■ Work to do ■
Please rewrite all of the records with every "Street" swapped for "St", keeping everything else the same and leaving out the pictures.

■ Records from a collection ■
((

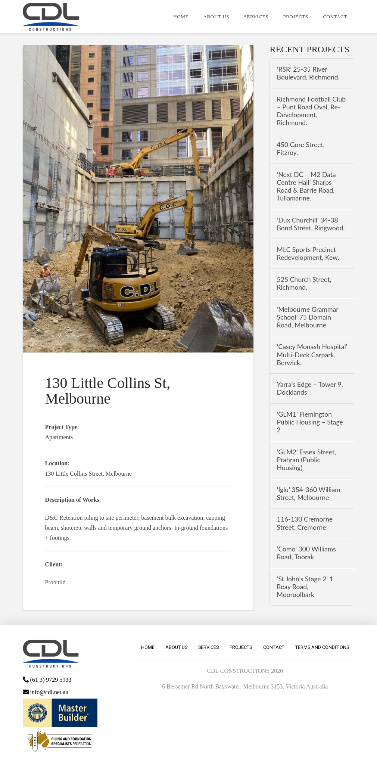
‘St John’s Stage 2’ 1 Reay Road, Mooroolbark (305, 587)
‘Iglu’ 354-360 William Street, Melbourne (308, 493)
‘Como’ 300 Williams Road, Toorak (306, 553)
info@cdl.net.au (46, 692)
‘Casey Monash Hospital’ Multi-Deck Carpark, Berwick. (312, 354)
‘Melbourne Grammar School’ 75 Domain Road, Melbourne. (308, 317)
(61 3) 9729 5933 (47, 680)
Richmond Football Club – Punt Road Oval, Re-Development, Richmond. (311, 111)
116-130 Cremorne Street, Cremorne (305, 523)
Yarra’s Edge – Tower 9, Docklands (310, 388)
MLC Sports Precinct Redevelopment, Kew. (308, 253)
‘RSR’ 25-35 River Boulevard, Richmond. (308, 73)
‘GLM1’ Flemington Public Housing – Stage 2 (310, 422)
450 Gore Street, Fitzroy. (301, 148)
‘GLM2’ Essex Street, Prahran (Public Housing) (306, 460)
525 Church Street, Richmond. (304, 283)
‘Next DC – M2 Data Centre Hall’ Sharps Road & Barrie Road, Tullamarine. (306, 186)
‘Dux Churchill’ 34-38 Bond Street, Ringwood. (311, 224)
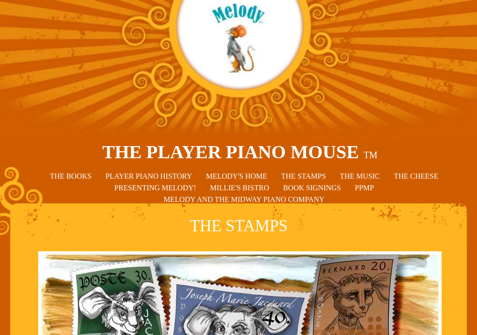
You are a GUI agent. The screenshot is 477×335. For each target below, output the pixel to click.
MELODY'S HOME (236, 176)
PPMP (364, 188)
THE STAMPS (303, 176)
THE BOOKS (70, 176)
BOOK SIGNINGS (312, 188)
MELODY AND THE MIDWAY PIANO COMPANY (244, 199)
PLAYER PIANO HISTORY (148, 176)
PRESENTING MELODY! (155, 188)
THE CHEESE (416, 176)
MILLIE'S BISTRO (239, 188)
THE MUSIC (360, 176)
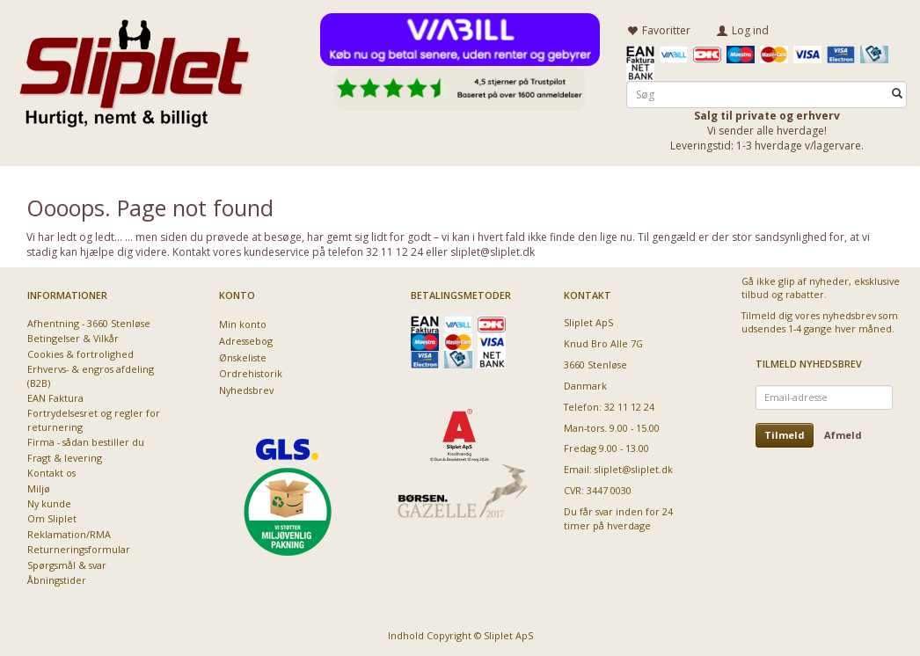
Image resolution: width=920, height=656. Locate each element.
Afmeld (843, 434)
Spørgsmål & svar (66, 564)
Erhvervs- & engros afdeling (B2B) (90, 375)
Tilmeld (784, 434)
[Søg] (897, 93)
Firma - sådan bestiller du (85, 441)
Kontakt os (51, 472)
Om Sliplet (52, 518)
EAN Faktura (55, 398)
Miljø (38, 487)
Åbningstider (56, 580)
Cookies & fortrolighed (80, 353)
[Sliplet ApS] (134, 67)
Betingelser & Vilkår (73, 338)
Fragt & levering (64, 456)
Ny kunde (49, 503)
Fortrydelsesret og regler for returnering (93, 419)
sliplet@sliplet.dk (634, 469)
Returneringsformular (78, 549)
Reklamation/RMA (69, 533)
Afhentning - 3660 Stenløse (88, 322)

))

■ Task response ■
‘St John’s Stage 2’ 1 Reay Road, Mooroolbark (305, 587)
‘Iglu’ 354-360 William St, Melbourne (308, 493)
‘Como’ 300 Williams Road, Toorak (306, 553)
info@cdl.net.au (46, 692)
‘Casey Monash Hospital’ Multi-Deck Carpark, Berwick. (312, 354)
‘Melbourne Grammar School’ 75 Domain Road, Melbourne. (308, 317)
(61 3) 9729 5933 (47, 680)
Richmond Football Club – Punt Road Oval, Re-Development, Richmond. (311, 111)
116-130 Cremorne St, Cremorne (305, 523)
Yarra’s Edge – Tower 9, Docklands (310, 388)
MLC Sports Precinct Redevelopment, Kew. (308, 253)
‘RSR’ 25-35 River Boulevard, Richmond. (308, 73)
‘GLM1’ Flemington Public Housing – Stage 2 (310, 422)
450 Gore St, Fitzroy. (301, 148)
‘GLM2’ Essex St, Prahran (Public Housing) (306, 460)
525 Church St, Richmond. (304, 283)
‘Next DC – M2 Data Centre Hall’ Sharps Road & Barrie Road, Tullamarine. (306, 186)
‘Dux Churchill’ 34-38 Bond St, Ringwood. (311, 224)
You are a GUI agent. The screenshot is 477×335. For each target below, output the pixel to click.
MELODY'S HOME (236, 176)
PPMP (364, 188)
THE STAMPS (303, 176)
THE BOOKS (70, 176)
BOOK SIGNINGS (312, 188)
MELODY AND THE MIDWAY PIANO COMPANY (244, 199)
PLAYER PIANO HISTORY (148, 176)
PRESENTING MELODY! (155, 188)
THE CHEESE (416, 176)
MILLIE'S BISTRO (239, 188)
THE MUSIC (360, 176)
Image resolution: width=920, height=656. Locate each element.
Afmeld (843, 434)
Spørgsmål & svar (66, 564)
Erhvervs- & engros afdeling (B2B) (90, 375)
Tilmeld (784, 434)
[Søg] (897, 93)
Firma - sådan bestiller du (85, 441)
Kontakt os (51, 472)
Om Sliplet (52, 518)
EAN Faktura (55, 398)
Miljø (38, 487)
Åbningstider (56, 580)
Cookies & fortrolighed (80, 353)
[Sliplet ApS] (134, 67)
Betingelser & Vilkår (73, 338)
Fragt & levering (64, 456)
Ny kunde (49, 503)
Fortrydelsesret og regler for returnering (93, 419)
sliplet@sliplet.dk (634, 469)
Returneringsformular (78, 549)
Reklamation/RMA (69, 533)
Afhentning - 3660 Stenløse (88, 322)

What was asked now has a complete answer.